Une hausse importante de la température des eaux provoquerait inévitablement le blanchiment des magnifiques coraux de l’atoll polynésien de Fakarava.

Il faut mettre l’océan au centre des stratégies environnementales

Le Grenelle de la mer, conduit de 2009 à 2012, a identifié des priorités de société. Il s’est ensuivi des regroupements divers pour mettre l’océan au centre des stratégies environnementales, autour de structures nationales comme le Conseil national de la mer et des littoraux. Les scientifiques ont travaillé, les acteurs de la mer ont proposé, la haute mer a été invoquée… et, chaque fois, la réponse a été la même : la mer, oui mais laquelle ? La mer est partout, et donc nulle part, et surtout jamais mentionnée. À croire que l’océan est trop grand, trop abstrait, trop lointain pour être identifié par nos sociétés : on reste au bord. Et pourtant, nous nous agglutinons près des côtes l’été et, dans une décennie, la bande littorale accueillera les deux tiers de la population mondiale. Et pourtant, 90 % du commerce mondial passe par la mer.

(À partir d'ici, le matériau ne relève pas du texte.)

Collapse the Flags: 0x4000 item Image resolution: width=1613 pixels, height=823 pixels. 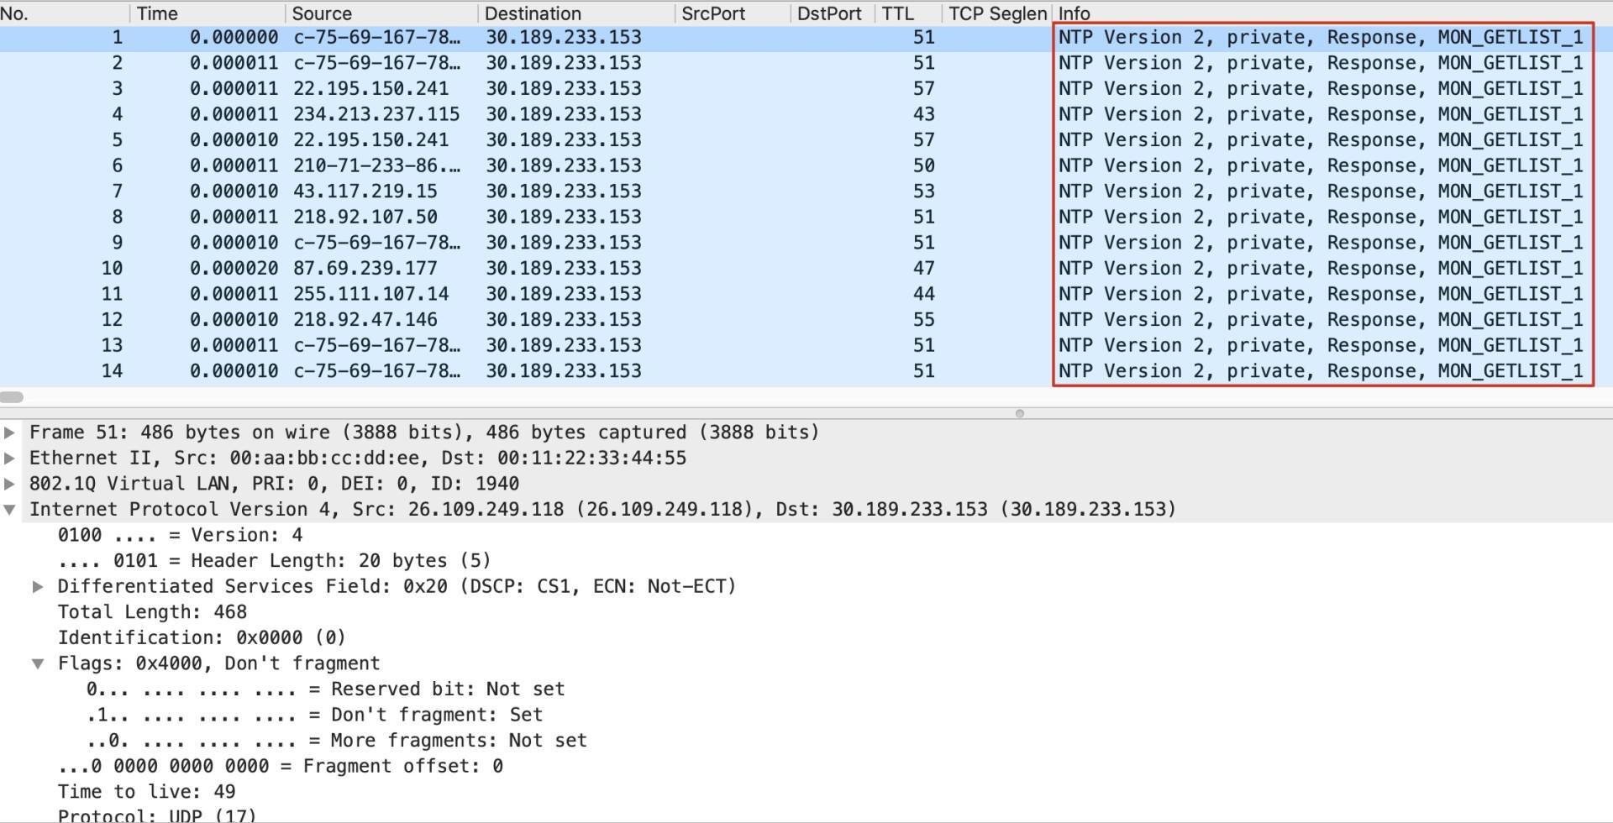click(x=38, y=664)
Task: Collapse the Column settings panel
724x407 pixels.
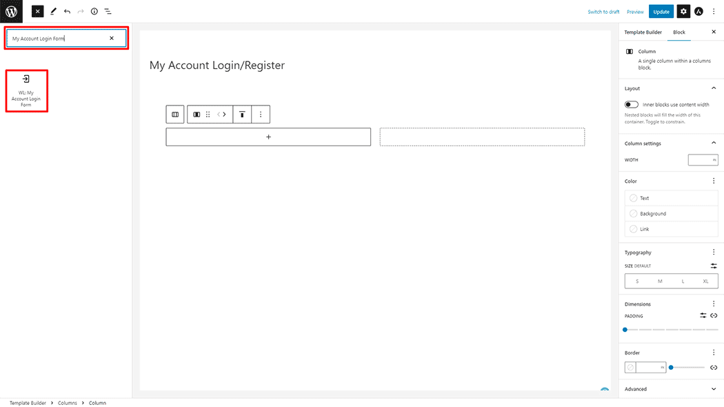Action: [x=714, y=143]
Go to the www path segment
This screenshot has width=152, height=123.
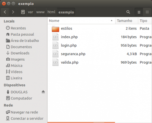coord(40,12)
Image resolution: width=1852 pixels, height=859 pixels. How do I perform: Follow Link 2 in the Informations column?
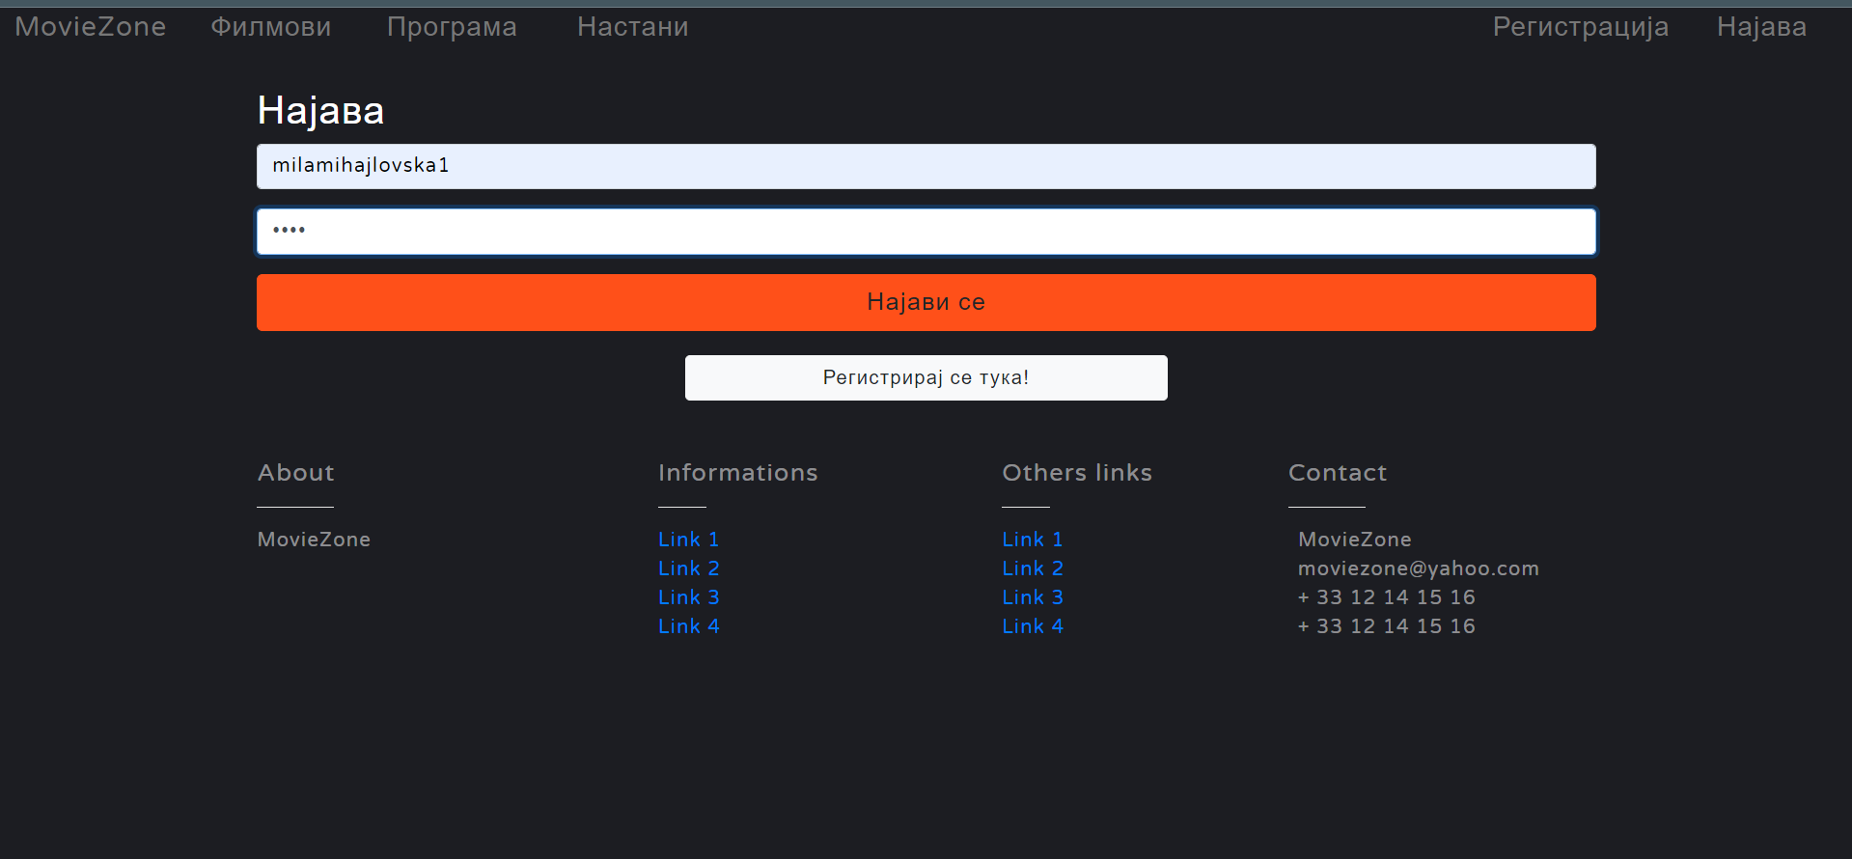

Sommes-nous donc aveugles au point de renoncer à ce qui est l’un de nos atouts majeurs, cet espace qui fait de la France le deuxième territoire maritime du monde ? Sommes-nous donc si timorés, si peu aventuriers que nous n’osions mettre un pied dans l’eau salée qui nous entoure, en particulier en outre-mer ? Nous avons de grands explorateurs, des îles éparses un peu partout, mais nous fait défaut la volonté politique de mettre en place une stratégie de recherche ambitieuse pour explorer ce que renferme vraiment l’océan, pour comprendre son fonctionnement, ses interactions avec le climat, pour évaluer les services qu’il nous rend et le patrimoine extraordinaire que nous délaissons.

Un océan en bonne santé, c’est un climat préservé… car, oui, l’océan fait partie des solutions que nous proposons pour dessiner nos lendemains climatiques. Oui, le climat dépend aussi de l’océan. Quand les politiques en prendront-ils conscience ? Certains furent en leur temps des scientifiques, embarquant sur les océans et capables d’évaluer le Gulf Stream en mesurant simplement la température de l’eau (Benjamin Franklin). Embarquons donc les politiques en mer, comme le secrétaire général des Nations unies sur Tara, pour les convaincre que l’océan est notre avenir et que la vie est bleue !

Françoise Gaill coordonne le conseil scientifique de la Plateforme océan et climat.